Investors can sign up to Investor Meet Company for free and add Argo Blockchain via the following link: https://www.investormeetcompany.com/argo-blockchain-plc/register-investor
Investors already following Argo Blockchain on the Investor Meet Company platform will be invited automatically.
This press release contains forward-looking statements within the meaning of applicable securities laws with respect to our cryptocurrency mining facility in Texas. All statements, other than statements of historical facts, included in this press release that address activities, events or developments that the Company expects, believes or anticipates will or may occur in the future are forward-looking statements. Without limiting the generality of the foregoing, forward-looking statements contained in this press release specifically include the expectations of plans, strategies, objectives, and anticipated financial and operating results of the Company, including hash rates, the Company’s mining program, delivery schedules, future hashrates and other guidance included in this press release. These statements are based on certain assumptions made by the Company based on management’s experience and perception of historical trends, current conditions, anticipated future developments and other factors believed to be appropriate. Such statements are subject to a number of assumptions, risks and uncertainties, many of which are beyond the control of the Company, which may cause actual results to differ materially from those implied or expressed by the forward-looking statements. Actual results could differ from those described herein for a variety of reasons, including unanticipated delays in machine delivery due to component supply shortages or other reasons, or disruptions to the Company’s current mining fleet that could reduce future hashrate. For a more complete discussion of factors that could cause our actual results to differ from those described in this announcement, please refer to the filings that Company makes from time to time with the United States Securities and Exchange Commission and the United Kingdom Financial Conduct Authority, including the section entitled “Risk Factors” in the Company’s Registration Statement on Form F-1.

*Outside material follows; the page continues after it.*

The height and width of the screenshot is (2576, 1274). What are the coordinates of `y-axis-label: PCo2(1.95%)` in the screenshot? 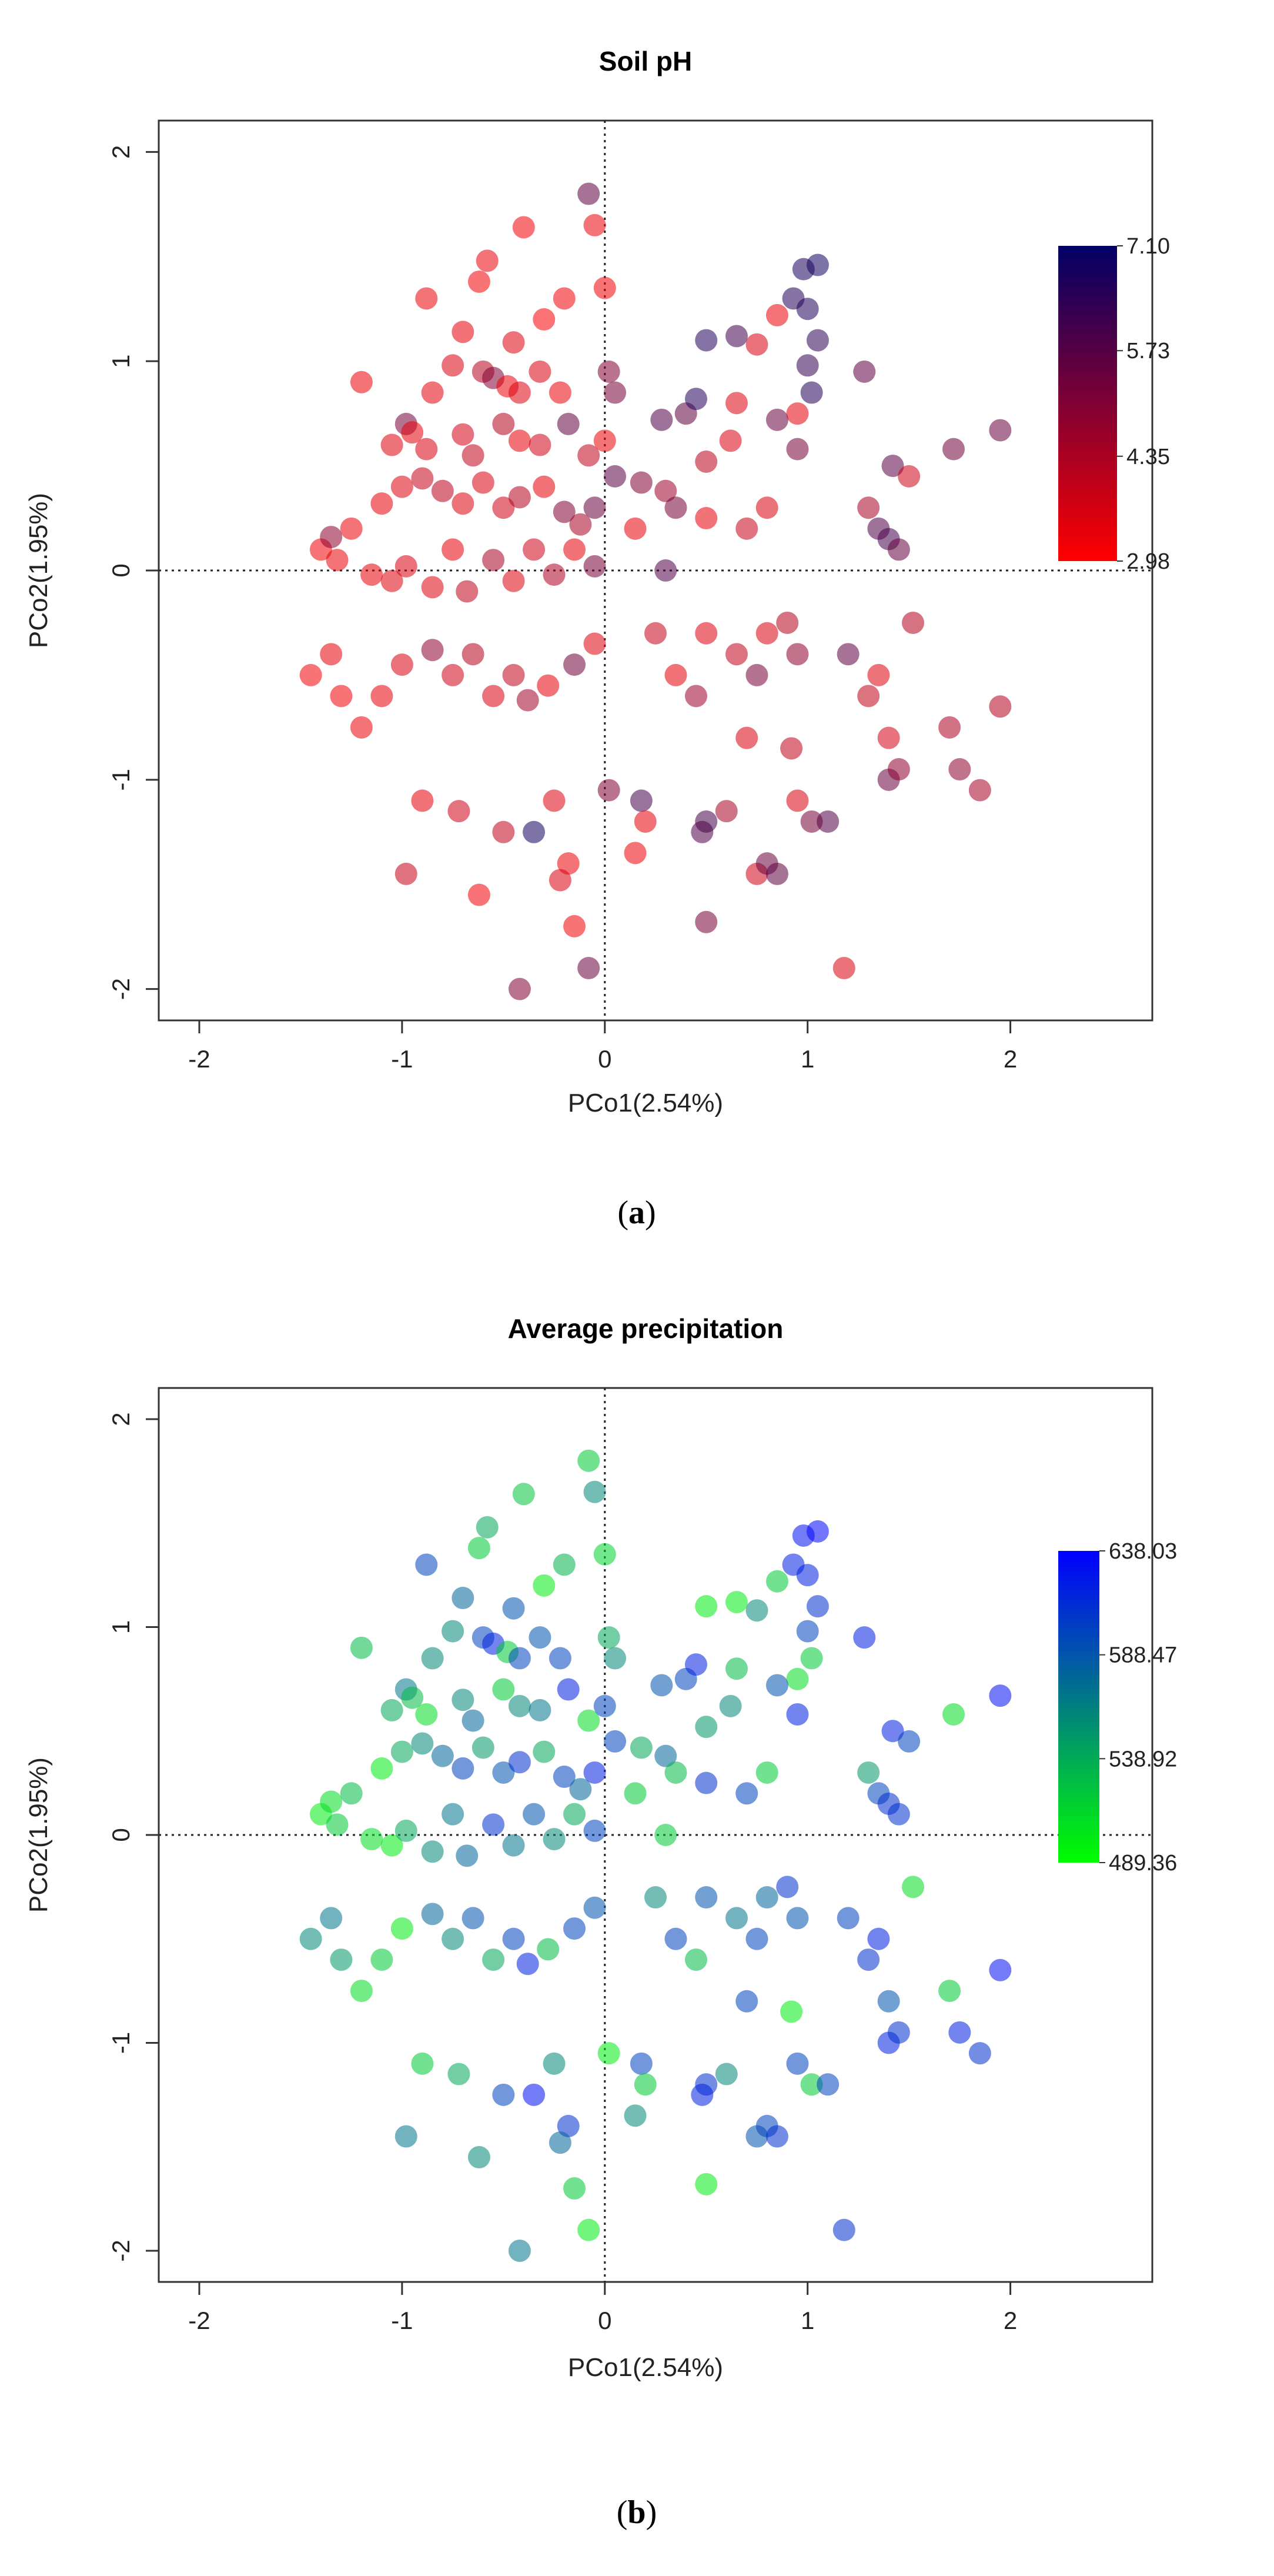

Bitcoin and Bitcoin Equivalent Mining Margin and EBITDA are financial measures not defined by IFRS. We believe Bitcoin and Bitcoin Equivalent Mining Margin and EBITDA have limitations as analytical tools. In particular, Bitcoin and Bitcoin Equivalent Mining Margin excludes the depreciation of mining equipment and so does not reflect the full cost of our mining operations, and it also excludes the effects of fluctuations in the value of digital currencies and realized losses on the sale of digital assets, which affect our IFRS gross profit. Further, EBITDA excludes interest income (expense), taxes, depreciation and amortization, which are important components of our IFRS net income/(loss). These measures should not be considered as an alternative to gross margin or net income/(loss), as applicable, determined in accordance with IFRS, or other IFRS measures. These measures are not necessarily comparable to similarly titled measures used by other companies. As a result, you should not consider these measures in isolation from, or as a substitute analysis for, our gross margin or net income/(loss), as applicable, as determined in accordance with IFRS.